*What needs to be done:*
Go through the listing below, and from the line containing "Task: Toggle shuffle playback" through its last line, transcribe every line exactly, skipping pictures.
-------- Task data --------
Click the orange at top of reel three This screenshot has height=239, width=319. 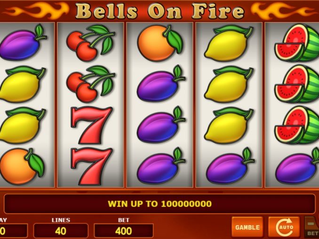(x=160, y=43)
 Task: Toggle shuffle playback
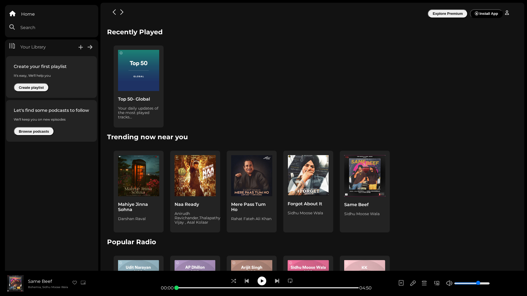pos(234,281)
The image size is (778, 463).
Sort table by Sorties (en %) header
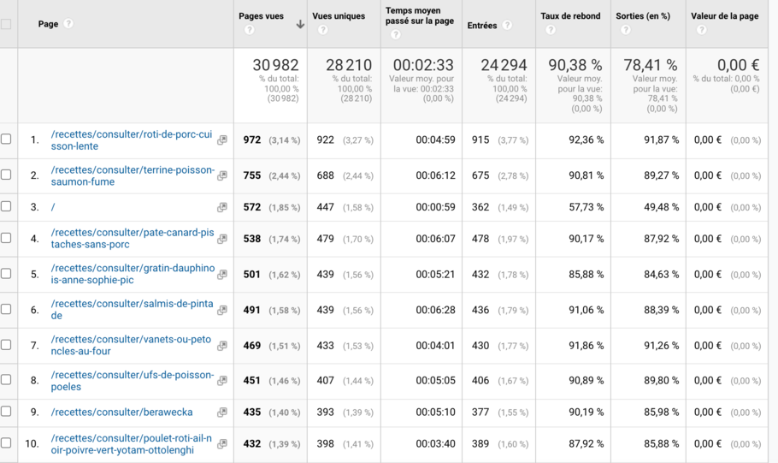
--------
*Written response:*
 Task: Toggle shuffle playback
pos(234,281)
The image size is (778, 463).
Sort table by Sorties (en %) header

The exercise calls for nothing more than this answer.